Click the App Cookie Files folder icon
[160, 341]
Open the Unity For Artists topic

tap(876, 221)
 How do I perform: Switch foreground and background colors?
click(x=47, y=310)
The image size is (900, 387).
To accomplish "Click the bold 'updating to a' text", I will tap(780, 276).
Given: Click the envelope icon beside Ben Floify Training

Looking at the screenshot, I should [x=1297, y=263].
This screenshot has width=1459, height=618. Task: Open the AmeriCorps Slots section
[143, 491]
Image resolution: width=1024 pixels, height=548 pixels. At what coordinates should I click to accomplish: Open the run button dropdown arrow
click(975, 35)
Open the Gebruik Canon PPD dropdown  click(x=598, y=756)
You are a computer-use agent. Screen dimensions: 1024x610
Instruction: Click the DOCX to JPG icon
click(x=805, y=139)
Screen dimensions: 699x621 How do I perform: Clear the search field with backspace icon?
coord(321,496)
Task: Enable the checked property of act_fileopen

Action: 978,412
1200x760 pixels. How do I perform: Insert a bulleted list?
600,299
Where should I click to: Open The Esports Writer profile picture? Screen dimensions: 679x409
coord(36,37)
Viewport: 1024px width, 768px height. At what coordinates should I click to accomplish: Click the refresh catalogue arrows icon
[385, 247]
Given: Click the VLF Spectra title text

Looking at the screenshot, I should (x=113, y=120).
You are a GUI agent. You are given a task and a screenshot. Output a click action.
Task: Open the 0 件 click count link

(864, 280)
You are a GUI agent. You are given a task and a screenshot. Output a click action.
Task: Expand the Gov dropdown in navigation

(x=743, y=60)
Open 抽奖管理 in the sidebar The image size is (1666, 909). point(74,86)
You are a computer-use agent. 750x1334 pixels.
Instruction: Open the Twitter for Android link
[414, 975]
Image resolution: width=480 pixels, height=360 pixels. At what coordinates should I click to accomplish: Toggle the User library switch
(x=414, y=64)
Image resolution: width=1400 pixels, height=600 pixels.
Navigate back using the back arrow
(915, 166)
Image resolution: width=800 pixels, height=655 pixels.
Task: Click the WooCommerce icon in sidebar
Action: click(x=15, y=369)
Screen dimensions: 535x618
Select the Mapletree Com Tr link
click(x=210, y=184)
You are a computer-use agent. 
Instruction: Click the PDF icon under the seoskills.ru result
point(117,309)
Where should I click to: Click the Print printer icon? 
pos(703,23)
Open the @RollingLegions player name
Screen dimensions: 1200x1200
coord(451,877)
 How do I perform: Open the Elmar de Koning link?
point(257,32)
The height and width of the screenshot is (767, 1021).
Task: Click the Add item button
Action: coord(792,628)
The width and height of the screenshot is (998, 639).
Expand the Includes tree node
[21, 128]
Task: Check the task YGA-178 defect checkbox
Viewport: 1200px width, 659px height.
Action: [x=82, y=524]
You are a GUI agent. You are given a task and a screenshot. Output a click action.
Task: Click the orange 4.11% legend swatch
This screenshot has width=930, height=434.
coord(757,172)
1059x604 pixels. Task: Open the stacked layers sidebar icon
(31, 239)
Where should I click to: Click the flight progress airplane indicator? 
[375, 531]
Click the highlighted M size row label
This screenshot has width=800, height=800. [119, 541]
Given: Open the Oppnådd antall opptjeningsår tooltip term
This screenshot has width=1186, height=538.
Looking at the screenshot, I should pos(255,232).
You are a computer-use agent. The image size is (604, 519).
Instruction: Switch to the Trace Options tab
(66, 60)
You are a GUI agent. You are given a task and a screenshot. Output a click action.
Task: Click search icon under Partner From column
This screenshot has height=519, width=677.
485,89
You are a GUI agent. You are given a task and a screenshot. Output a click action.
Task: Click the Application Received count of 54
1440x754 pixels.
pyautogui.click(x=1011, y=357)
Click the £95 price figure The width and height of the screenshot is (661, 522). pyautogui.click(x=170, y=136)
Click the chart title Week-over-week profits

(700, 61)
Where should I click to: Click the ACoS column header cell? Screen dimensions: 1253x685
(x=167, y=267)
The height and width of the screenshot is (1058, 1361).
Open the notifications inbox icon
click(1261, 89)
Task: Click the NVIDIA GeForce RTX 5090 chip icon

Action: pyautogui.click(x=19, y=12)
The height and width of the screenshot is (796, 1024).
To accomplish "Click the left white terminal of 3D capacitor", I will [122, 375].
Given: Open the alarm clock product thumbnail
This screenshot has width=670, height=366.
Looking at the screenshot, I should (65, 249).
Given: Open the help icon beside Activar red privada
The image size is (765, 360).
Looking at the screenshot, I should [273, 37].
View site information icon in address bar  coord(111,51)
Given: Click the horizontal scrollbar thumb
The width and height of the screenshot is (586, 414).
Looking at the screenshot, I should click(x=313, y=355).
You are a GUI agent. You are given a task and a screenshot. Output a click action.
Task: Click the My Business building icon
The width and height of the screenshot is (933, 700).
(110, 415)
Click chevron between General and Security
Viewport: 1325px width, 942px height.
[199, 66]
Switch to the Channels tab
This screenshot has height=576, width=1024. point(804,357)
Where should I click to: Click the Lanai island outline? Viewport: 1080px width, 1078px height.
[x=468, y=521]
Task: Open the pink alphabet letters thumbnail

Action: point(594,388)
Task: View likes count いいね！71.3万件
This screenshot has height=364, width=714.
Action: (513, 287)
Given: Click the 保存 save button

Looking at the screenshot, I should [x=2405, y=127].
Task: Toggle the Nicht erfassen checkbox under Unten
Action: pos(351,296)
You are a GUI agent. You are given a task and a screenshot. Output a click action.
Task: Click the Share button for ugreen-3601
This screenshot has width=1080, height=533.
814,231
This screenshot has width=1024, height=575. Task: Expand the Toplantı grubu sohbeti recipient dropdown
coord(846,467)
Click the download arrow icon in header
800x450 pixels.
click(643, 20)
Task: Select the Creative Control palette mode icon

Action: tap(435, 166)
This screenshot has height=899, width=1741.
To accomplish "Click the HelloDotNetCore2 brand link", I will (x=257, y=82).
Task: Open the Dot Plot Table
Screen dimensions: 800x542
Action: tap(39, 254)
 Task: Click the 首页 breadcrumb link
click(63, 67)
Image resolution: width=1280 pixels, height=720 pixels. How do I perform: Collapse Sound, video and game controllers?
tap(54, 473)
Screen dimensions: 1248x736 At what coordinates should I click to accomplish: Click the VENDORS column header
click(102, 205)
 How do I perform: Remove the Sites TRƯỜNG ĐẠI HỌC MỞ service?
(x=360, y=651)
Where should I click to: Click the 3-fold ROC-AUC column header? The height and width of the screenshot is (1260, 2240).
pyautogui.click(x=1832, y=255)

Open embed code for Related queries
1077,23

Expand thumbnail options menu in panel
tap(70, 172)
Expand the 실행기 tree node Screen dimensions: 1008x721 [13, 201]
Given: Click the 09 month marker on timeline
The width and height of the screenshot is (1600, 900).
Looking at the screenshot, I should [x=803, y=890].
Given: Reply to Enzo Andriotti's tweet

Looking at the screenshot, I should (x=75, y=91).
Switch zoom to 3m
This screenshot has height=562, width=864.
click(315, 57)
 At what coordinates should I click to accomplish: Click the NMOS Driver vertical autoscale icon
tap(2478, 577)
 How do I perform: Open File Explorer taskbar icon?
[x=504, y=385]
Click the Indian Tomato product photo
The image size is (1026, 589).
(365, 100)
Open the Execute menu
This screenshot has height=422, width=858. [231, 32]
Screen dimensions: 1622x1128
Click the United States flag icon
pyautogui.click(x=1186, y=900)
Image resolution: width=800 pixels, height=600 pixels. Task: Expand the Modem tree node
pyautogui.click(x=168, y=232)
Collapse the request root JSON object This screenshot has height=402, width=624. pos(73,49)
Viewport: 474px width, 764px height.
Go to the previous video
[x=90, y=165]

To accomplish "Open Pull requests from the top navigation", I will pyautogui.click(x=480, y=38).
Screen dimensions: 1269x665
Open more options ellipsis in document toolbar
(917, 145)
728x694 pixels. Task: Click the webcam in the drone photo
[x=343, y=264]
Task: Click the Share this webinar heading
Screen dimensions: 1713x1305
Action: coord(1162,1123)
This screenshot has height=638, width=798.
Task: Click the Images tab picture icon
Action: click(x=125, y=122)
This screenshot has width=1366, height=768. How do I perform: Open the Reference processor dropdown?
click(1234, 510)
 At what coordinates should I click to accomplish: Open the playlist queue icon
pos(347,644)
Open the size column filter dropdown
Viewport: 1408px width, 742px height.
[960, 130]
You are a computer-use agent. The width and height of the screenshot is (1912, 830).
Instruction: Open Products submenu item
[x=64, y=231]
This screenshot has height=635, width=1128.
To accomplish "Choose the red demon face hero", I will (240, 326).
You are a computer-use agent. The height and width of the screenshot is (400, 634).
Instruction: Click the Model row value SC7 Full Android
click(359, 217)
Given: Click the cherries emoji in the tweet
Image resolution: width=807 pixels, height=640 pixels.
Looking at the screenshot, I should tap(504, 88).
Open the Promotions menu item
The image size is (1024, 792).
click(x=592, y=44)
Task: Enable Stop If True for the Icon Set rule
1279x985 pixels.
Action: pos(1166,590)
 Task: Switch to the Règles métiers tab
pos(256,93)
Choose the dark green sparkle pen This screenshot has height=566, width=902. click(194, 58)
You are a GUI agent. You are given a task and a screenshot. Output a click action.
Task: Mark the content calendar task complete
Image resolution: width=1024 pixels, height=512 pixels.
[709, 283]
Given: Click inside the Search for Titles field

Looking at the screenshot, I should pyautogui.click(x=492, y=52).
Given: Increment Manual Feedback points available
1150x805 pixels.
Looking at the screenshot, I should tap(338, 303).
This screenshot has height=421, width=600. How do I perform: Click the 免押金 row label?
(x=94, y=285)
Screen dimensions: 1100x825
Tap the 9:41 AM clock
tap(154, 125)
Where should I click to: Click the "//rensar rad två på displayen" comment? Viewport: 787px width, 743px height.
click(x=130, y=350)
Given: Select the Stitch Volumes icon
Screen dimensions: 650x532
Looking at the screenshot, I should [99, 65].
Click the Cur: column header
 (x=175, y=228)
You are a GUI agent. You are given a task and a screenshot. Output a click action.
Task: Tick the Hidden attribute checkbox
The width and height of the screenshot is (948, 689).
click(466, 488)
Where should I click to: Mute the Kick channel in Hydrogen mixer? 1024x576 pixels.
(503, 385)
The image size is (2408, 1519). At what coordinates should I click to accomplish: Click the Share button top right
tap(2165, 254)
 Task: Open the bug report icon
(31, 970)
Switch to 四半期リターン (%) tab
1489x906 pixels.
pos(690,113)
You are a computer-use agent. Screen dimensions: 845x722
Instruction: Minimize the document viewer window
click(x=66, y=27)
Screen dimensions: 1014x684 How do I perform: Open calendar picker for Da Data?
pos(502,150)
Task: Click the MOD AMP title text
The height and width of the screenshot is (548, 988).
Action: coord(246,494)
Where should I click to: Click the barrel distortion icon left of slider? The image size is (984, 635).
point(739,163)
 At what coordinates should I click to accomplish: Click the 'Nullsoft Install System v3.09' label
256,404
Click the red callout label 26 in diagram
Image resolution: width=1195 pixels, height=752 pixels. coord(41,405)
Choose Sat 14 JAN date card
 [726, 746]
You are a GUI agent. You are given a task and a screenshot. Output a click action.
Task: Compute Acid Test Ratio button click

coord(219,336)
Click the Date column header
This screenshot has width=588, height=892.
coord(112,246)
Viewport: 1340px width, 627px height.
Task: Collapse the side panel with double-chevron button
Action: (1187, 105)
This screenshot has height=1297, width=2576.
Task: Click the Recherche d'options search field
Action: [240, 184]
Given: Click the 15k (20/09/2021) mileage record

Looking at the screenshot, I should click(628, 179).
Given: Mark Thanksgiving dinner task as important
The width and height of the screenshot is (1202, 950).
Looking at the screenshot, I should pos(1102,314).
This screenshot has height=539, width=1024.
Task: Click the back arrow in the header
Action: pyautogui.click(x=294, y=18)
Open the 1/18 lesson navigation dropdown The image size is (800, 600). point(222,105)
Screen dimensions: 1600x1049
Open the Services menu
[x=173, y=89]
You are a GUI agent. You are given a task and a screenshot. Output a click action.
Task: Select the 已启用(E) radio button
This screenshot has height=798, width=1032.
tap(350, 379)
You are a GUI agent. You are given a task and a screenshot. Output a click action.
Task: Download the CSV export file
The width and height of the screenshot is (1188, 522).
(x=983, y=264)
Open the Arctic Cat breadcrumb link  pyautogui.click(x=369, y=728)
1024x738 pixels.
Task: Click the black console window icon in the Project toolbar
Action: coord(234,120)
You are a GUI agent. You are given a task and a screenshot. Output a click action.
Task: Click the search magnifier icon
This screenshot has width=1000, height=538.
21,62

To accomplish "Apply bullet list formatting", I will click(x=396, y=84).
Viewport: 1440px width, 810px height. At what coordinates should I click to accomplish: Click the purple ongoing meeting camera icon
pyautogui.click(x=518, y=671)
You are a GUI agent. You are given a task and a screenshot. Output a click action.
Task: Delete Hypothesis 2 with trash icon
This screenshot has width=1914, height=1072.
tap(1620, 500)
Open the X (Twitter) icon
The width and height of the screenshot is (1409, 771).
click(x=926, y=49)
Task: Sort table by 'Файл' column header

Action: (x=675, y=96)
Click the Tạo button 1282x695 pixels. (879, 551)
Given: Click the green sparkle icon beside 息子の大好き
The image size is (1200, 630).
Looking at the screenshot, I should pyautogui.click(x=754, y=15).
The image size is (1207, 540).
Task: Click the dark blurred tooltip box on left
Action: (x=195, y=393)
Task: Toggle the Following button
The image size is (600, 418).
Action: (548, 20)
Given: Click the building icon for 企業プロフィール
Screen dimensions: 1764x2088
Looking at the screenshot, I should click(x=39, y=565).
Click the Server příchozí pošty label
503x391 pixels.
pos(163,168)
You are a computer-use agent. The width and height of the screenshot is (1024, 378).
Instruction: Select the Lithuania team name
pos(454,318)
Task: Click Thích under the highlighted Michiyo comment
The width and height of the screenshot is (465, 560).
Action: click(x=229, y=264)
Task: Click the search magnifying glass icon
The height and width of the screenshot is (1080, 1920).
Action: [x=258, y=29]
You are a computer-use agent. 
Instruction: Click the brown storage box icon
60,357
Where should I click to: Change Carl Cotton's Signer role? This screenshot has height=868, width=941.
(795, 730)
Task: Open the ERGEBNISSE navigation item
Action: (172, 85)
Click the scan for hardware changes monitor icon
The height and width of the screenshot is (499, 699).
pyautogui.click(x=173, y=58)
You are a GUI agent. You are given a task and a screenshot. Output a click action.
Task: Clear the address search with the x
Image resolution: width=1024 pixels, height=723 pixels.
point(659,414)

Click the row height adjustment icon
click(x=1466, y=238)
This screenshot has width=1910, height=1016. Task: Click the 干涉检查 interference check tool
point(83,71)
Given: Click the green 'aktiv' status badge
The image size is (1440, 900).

******

• [Assignment]
Look above for the line that contains "Go to the previous video". Starting there, transcribe every line exactly until you have copied the line that contains "Task: Click the Share this webinar heading".

• [Answer to this problem]
Go to the previous video
[x=90, y=165]

To accomplish "Open Pull requests from the top navigation", I will pyautogui.click(x=480, y=38).
Screen dimensions: 1269x665
Open more options ellipsis in document toolbar
(917, 145)
728x694 pixels. Task: Click the webcam in the drone photo
[x=343, y=264]
Task: Click the Share this webinar heading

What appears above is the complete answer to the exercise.